__Extracted text__:
The Top 10 ML Security Vulnerabilities
Adversaries craft malicious inputs to cause ML models to produce incorrect outputs. Also known as adversarial examples or evasion attacks.
Real-World Example: In 2019, researchers demonstrated that adding specific stickers to stop signs could cause Tesla's Autopilot to misclassify them, potentially leading to dangerous driving behaviour. Similarly, subtle modifications to images have been shown to fool facial recognition systems used in security applications.
Attackers inject malicious data into training datasets to compromise model behaviour, causing models to learn incorrect patterns or introduce backdoors.
Real-World Example: Microsoft's Tay chatbot was taken offline in 2016 after coordinated attacks poisoned its learning data through malicious conversations, causing it to generate offensive content. More recently, concerns about data poisoning have emerged in large language model training, where adversaries could inject biased or malicious content into web-scraped training data.
Attackers exploit model outputs to reconstruct sensitive training data, revealing private information that should remain confidential.
Real-World Example: Research has demonstrated that facial recognition models can be attacked to reconstruct recognisable faces from the training data. In healthcare, studies have shown that ML models trained on patient data can leak sensitive medical information through carefully crafted queries, even when the raw training data is supposedly protected.
Adversaries determine whether specific data points were used in model training, potentially exposing sensitive information about individuals or organisations.
Real-World Example: Studies on medical ML models have shown attackers can determine if a specific patient's records were in the training dataset, potentially revealing that someone has a particular medical condition. This poses significant privacy risks for models trained on genomic data, financial records, or other sensitive personal information.

__Task details__: Reproduce the stretch of the ML security vulnerabilities text from "The Top 10 ML" through "or introduce backdoors.", word for word.

__Dataset records__:
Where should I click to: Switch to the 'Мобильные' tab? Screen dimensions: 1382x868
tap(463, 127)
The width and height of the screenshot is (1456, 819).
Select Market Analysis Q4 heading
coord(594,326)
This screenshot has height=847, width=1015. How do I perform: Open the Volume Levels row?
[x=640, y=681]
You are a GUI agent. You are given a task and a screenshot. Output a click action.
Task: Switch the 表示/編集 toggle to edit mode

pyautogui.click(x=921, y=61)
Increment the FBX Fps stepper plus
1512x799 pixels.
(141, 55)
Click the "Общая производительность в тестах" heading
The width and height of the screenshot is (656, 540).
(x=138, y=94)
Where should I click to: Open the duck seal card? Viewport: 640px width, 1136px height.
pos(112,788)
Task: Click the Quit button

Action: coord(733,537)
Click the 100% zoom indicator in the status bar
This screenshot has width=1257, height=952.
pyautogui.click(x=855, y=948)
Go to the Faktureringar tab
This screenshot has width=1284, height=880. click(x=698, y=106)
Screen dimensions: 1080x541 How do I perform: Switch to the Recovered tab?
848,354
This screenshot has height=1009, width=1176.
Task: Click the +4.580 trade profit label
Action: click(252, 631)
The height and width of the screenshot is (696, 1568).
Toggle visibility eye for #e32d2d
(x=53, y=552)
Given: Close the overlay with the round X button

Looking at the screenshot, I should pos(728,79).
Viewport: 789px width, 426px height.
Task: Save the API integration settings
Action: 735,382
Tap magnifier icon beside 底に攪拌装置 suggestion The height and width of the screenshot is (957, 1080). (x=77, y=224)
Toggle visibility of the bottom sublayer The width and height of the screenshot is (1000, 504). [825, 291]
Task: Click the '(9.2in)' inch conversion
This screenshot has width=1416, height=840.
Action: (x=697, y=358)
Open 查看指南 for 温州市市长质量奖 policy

__Task result__:
The Top 10 ML Security Vulnerabilities
Adversaries craft malicious inputs to cause ML models to produce incorrect outputs. Also known as adversarial examples or evasion attacks.
Real-World Example: In 2019, researchers demonstrated that adding specific stickers to stop signs could cause Tesla's Autopilot to misclassify them, potentially leading to dangerous driving behaviour. Similarly, subtle modifications to images have been shown to fool facial recognition systems used in security applications.
Attackers inject malicious data into training datasets to compromise model behaviour, causing models to learn incorrect patterns or introduce backdoors.